:: What you are asked to do ::
Read through the lines below for the string "agent" and copy each one that has it.

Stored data
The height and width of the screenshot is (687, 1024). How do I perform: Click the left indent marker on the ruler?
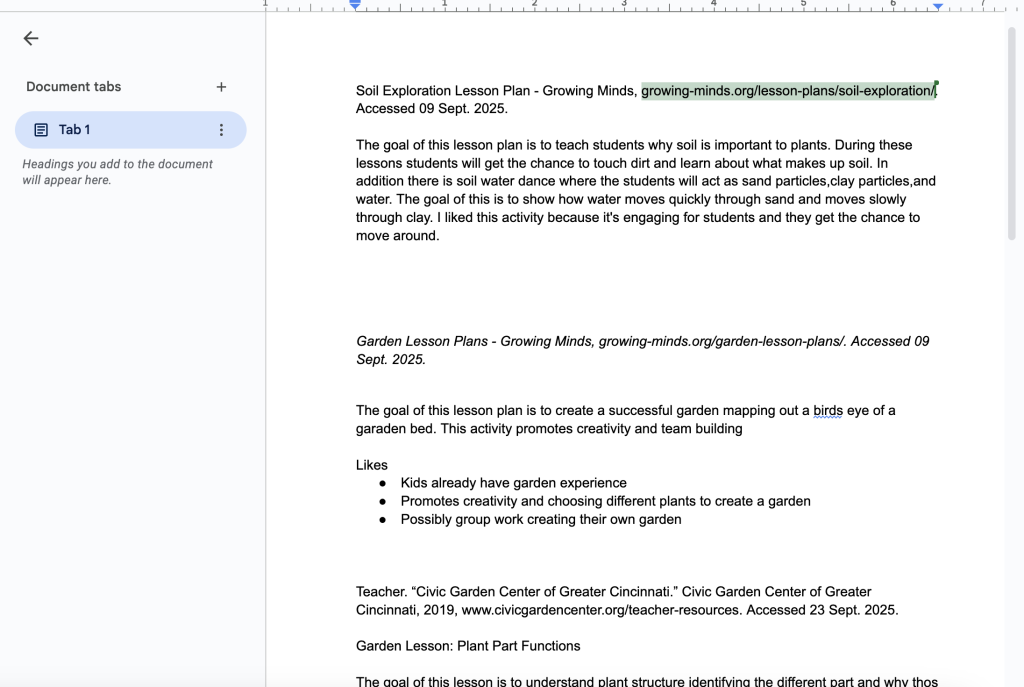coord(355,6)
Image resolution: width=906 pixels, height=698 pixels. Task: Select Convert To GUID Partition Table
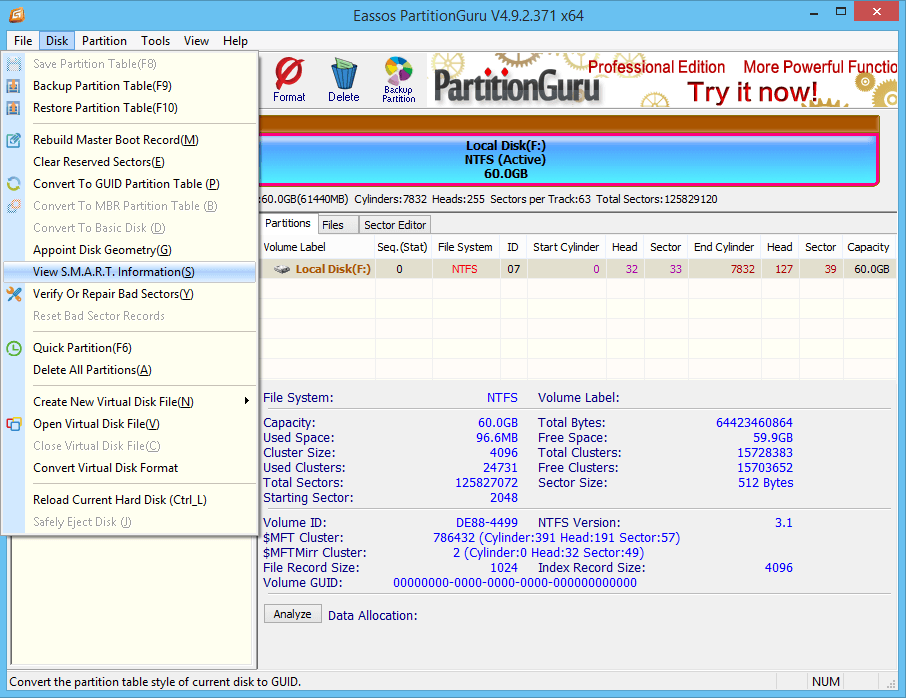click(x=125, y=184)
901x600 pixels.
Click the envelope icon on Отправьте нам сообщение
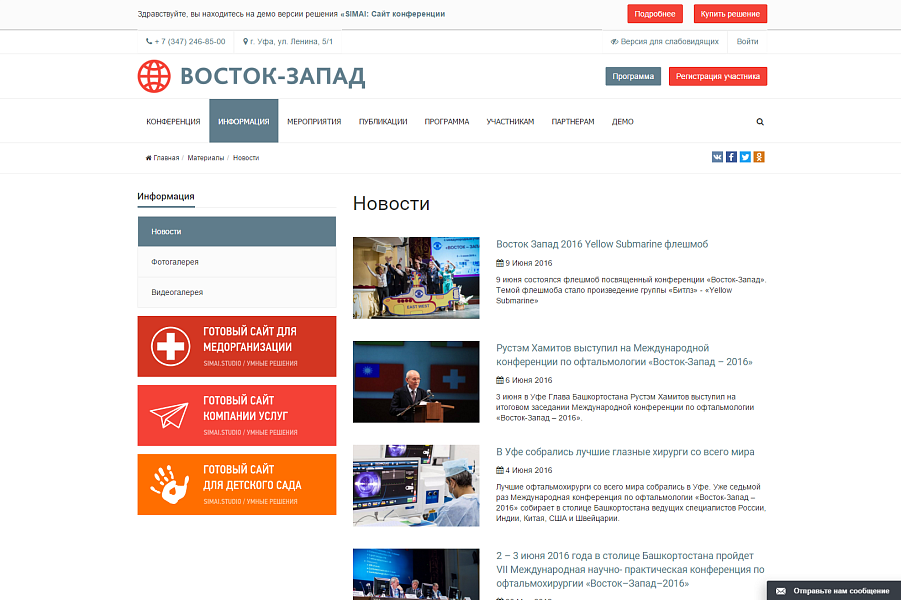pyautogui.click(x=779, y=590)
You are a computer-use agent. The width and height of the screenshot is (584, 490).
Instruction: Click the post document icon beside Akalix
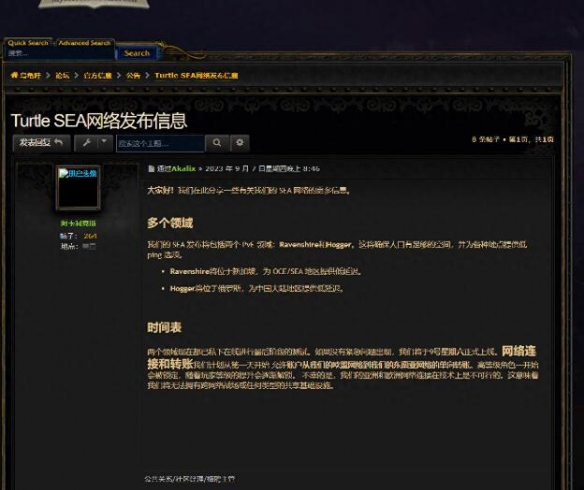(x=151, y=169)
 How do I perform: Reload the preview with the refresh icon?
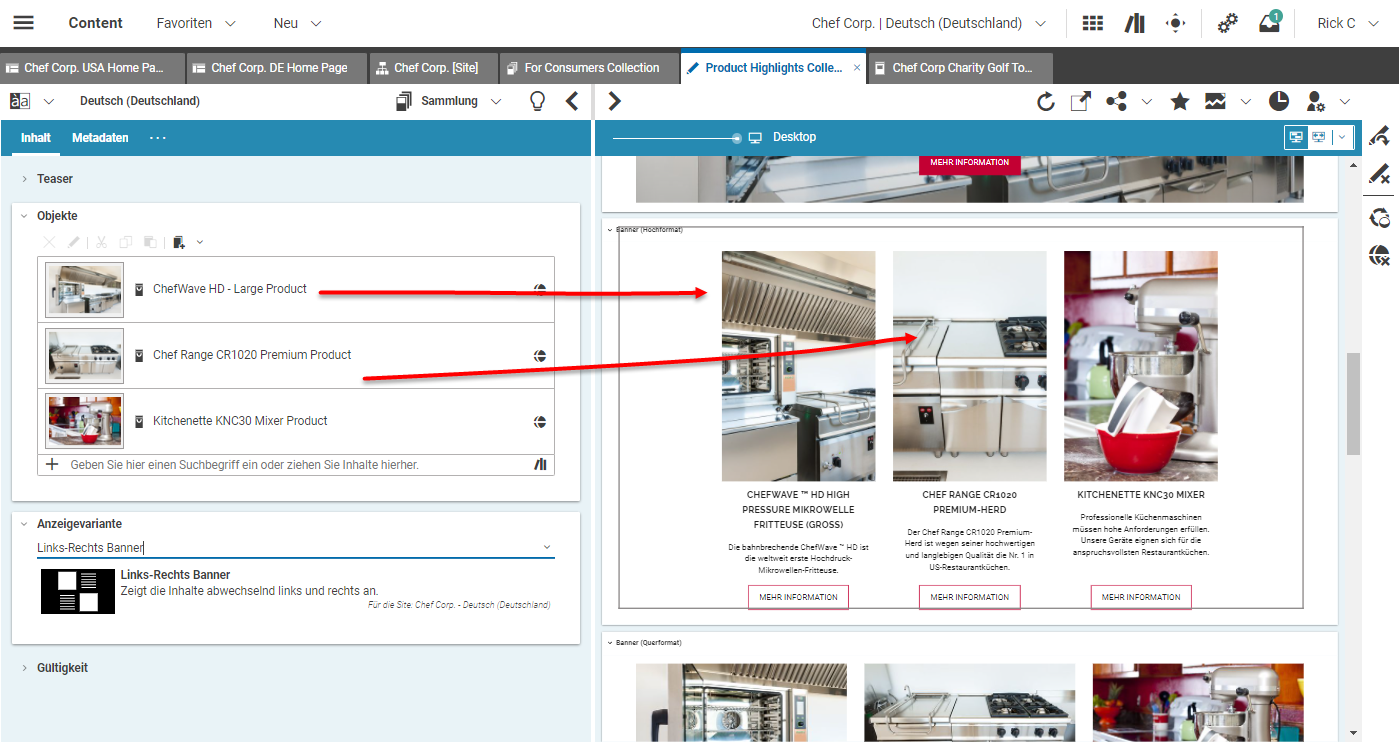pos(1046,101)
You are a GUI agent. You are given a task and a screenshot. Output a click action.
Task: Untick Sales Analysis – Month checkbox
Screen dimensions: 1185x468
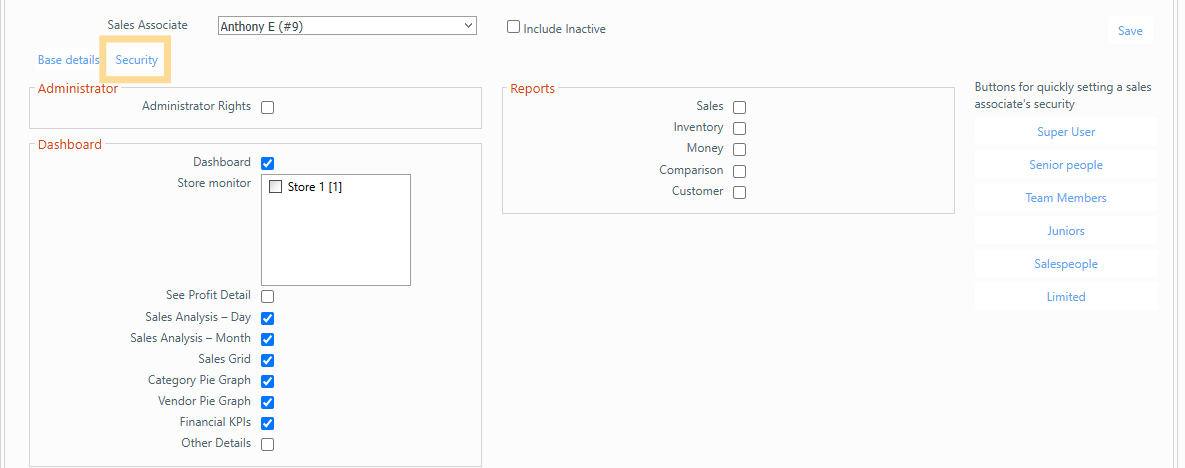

:: Expected answer ::
You are a computer-use agent. The width and height of the screenshot is (584, 490).
You are a GUI agent. You are given a task and a screenshot. Output a click action.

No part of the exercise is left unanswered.